==== TASK INPUT ====

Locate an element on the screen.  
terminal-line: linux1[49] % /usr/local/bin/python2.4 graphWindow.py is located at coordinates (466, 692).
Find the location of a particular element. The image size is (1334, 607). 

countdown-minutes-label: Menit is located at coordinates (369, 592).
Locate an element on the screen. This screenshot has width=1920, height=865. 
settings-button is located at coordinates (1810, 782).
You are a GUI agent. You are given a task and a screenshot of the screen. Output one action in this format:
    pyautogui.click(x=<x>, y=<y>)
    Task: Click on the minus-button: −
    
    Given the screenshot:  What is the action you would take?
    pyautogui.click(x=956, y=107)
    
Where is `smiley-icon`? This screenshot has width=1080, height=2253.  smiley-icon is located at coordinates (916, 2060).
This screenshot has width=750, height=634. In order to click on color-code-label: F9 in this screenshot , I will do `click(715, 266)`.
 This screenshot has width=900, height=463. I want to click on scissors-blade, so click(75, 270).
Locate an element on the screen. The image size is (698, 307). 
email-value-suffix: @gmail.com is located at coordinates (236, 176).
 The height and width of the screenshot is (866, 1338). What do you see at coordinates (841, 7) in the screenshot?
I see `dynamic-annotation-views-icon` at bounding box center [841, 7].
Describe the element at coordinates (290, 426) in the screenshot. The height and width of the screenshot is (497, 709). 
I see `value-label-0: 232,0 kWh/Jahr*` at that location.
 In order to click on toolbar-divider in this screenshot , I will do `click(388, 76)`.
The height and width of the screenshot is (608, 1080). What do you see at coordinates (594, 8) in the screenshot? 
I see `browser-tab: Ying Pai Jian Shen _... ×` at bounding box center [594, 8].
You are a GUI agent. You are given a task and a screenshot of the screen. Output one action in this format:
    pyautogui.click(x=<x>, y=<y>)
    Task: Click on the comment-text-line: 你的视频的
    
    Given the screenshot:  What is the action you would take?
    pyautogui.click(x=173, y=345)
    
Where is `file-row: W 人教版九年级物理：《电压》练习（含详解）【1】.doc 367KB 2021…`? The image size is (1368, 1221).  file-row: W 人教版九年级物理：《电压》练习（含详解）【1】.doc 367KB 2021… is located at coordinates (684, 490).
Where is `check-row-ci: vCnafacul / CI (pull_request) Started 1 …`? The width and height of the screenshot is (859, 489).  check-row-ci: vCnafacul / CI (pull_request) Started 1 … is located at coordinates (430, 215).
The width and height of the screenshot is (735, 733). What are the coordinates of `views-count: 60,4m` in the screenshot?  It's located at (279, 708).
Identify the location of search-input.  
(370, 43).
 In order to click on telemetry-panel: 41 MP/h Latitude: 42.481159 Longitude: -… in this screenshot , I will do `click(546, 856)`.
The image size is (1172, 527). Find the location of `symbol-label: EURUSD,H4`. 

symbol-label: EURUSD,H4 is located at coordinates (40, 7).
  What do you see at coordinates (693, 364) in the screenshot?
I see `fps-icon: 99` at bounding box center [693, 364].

====

## TO DO
Return the lines of the records starting at the line that contains "The height and width of the screenshot is (608, 1080)." and ending at the line that contains "center [594, 8].", both included, with no changes.

## FINISHED EXERCISE
The height and width of the screenshot is (608, 1080). What do you see at coordinates (594, 8) in the screenshot? 
I see `browser-tab: Ying Pai Jian Shen _... ×` at bounding box center [594, 8].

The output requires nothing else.